The Last Exterminator on Steam
Ironworks Games

Though The Last Exterminator doesn’t run on Ken Silverman’s Build Engine, the very same engine used for Duke Nukem 3D, an effort was made to recreate that engine’s functions from the ground up with some modern flourishes. Though textures on character models and weapons are a bit low-res, the models themselves are completely three-dimensional with distinct silhouettes. Along with creating an entire custom engine, Ironworks Games even went the extra mile in implementing a full suite of modding tools and an in-engine level editor, laying the foundation for what will hopefully be a burgeoning bundle of community content in the future.

As for how the game plays? There’s a solid core to be found, though it’ll likely be even more fun with future additions. As it stands, you have a single full level from the campaign, four different weapons, and three kinds of enemies to fight. You have your typical starter pack for boomer shooter arsenals: a pistol, a shotgun, a submachine gun, and, in a surprising deviation from the norm, an explosive disc weapon. There’s some decent impact when firing them, and because of the custom engine, there’s a surprising amount of environmental interactivity when it comes to your bullets.

Errant shots can blow up glass fixtures or light up the environment, enemy giblets are knocked all over the place when they’re blown up, and you can even find casings from spent ammunition lining the floor as you’re jumping around. You can even punch things if need be, though it really should be reserved as a last resort.

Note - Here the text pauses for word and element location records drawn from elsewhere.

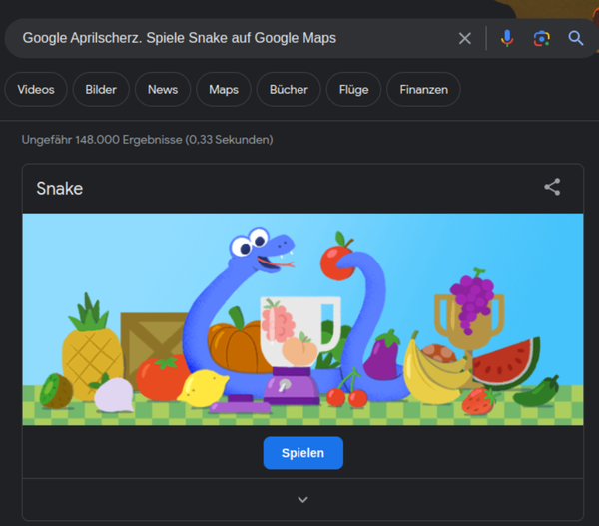
Task: Select the News filter chip
Action: click(163, 89)
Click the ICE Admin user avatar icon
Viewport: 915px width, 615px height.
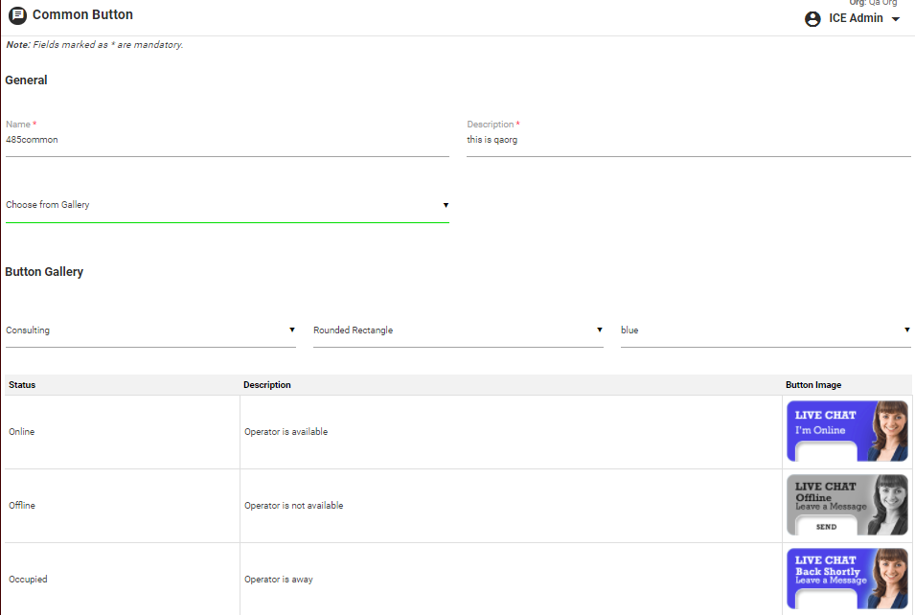tap(812, 19)
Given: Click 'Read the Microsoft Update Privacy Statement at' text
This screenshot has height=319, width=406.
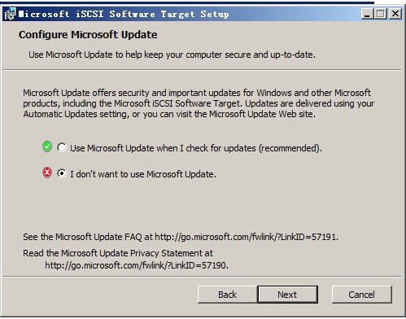Looking at the screenshot, I should [118, 253].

In as little as one map, you’ll be knocking down buildings, blowing out glass, platforming along blown-up structures, and more. In true boomer shooter fashion, the single level available here is chock-full of things you can freely interact with as well, with one notable example being a primitive, if not enjoyable, arcade machine. You won’t spend hours playing it, but it’s the novelty that makes it fun. Little details like that make levels infinitely more memorable, and we can hopefully expect a similar degree of interactivity throughout future levels to come.

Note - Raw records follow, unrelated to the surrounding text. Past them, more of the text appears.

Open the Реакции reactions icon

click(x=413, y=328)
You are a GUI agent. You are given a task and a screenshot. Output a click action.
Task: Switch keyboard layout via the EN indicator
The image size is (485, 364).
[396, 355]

The Last Exterminator on Steam 2
Ironworks Games

It’s too early to judge enemy variety fairly. What’s here is serviceable enough, if not a bit familiar. Your typical fodder with weak ranged weapons, an upgraded variety with automatic fire, and a hulking bruiser that quickly closes the distance are all staples of the genre. It’s fine and dandy to utilize what already works, but we’re anxious to see what unique enemies The Last Exterminator can bring to the table in the future. They’re certainly difficult enough on the hardest setting available.

Overall, The Last Exterminator looks to be yet another promising boomer shooter throwback. While there’s still plenty of work to be done on all fronts, what’s here paints a hopeful picture of what may very well be a successful community-driven FPS game. Ironworks Games has been thoroughly transparent about potential technical issues with the demo and encourages any problems to be brought up on the game’s respective Steam Forums.

The Last Exterminator currently has no price or a release date. It’s currently available on Steam, with its demo available as part of the Steam Next Fest.